The Center for Medicare and Medicaid Innovation is laying out a new strategy, including plans to require all alternative payment models to involve downside risk.
In a May 13 news release, Abe Sutton, director of the CMMI, wrote that the center will action a three-pronged strategy of promoting evidence-based prevention, empowering people to achieve their health goals, and driving choice and competition.
CMMI pilot programs have “shown promise for supporting preventive care,” Mr. Sutton said, but most models have not met the criteria to be expanded nationwide.
In March, the CMMI terminated four Medicare payment models early, a move the agency said saved $750 million.

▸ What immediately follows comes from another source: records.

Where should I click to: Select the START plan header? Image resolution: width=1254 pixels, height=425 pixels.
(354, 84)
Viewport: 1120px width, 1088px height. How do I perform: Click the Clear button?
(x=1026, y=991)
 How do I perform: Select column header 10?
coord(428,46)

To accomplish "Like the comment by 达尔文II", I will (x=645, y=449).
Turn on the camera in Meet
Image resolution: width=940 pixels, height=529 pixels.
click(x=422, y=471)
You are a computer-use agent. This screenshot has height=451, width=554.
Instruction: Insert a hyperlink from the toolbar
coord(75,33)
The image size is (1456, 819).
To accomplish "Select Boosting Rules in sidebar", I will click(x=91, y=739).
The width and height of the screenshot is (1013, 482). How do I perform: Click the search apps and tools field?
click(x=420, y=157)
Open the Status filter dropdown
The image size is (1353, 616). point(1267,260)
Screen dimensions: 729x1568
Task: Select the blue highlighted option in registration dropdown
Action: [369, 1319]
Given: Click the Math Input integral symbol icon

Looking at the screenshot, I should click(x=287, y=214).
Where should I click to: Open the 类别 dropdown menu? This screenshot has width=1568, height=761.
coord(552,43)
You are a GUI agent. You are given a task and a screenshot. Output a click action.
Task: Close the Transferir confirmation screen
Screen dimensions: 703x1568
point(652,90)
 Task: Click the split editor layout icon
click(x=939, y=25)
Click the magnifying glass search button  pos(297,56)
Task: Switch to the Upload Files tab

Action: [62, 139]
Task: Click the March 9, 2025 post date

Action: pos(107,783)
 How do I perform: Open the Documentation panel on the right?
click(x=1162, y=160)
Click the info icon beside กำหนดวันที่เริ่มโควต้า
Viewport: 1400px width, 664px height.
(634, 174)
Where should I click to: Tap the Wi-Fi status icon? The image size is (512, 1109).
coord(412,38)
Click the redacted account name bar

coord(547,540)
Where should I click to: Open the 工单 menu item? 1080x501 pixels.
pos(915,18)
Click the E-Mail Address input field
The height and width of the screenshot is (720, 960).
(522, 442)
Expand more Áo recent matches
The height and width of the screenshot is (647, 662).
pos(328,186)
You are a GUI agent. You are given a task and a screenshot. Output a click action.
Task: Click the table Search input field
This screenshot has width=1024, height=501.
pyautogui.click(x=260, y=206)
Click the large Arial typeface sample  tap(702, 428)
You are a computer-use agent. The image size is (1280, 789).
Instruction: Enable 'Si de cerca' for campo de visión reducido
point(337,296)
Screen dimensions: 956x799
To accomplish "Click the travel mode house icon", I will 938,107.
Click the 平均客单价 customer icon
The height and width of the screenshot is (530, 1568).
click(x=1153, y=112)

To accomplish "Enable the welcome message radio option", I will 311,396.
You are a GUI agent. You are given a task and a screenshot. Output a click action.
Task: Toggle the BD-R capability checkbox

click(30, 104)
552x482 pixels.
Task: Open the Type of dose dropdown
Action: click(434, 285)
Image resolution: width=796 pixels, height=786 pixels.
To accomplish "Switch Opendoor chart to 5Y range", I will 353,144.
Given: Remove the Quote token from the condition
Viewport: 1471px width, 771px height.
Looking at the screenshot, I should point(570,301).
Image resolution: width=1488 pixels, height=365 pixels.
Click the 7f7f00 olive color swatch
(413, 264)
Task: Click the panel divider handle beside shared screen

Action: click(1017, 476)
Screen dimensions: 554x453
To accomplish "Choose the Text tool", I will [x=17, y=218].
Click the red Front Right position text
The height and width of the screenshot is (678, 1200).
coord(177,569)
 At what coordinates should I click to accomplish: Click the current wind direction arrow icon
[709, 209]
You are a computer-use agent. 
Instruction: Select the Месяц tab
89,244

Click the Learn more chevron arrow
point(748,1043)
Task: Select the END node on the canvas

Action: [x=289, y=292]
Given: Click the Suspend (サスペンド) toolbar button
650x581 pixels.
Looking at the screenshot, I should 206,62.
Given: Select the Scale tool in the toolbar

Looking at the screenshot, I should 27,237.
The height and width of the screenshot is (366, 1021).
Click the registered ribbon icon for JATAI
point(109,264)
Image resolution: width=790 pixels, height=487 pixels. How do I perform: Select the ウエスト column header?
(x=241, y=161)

“We stand at a defining crossroads in American healthcare with an unprecedented opportunity to protect taxpayer dollars and fundamentally reshape how we approach health and wellness by embracing preventive care,” Mr. Sutton said.
Here are eight things to know about the CMMI’s strategy going forward:
- CMMI is designing models to encourage more independent provider practices to participate in value-based payment programs.
- The programs’ Medicare Advantage models will be designed to increase “high-value” coverage options, Mr. Sutton wrote. Future models could include testing inferred risk scores or changes to quality measures. The models could also require site-neutral payments in the program to reduce costs.
- CMMI will implement standard quality measures, benchmarking and other features where appropriate to reduce administrative burdens on providers participating in models.
- The center will require that all alternative payment models require downside risk, Mr. Sutton wrote.
- Prevention will be part of “every model” CMMI tests, Mr. Sutton said. Existing CMMI programs will be modified to increase access to preventive care. Future models could include evidence-based alternative medicine and waivers to allow providers to distribute some durable medical equipment that does not meet national coverage determinations.
- CMMI is backing global risk and total cost of care models in traditional Medicare, Medicare Advantage and Medicaid. The center is exploring testing specialty-focused longitudinal care in Medicare Advantage and Medicaid, Mr. Sutton wrote.
- Future models will increase beneficiary access to mobile-device applications for disease management.
- CMMI will issue waivers designed to create more predictable cost-sharing for certain services, drugs or devices.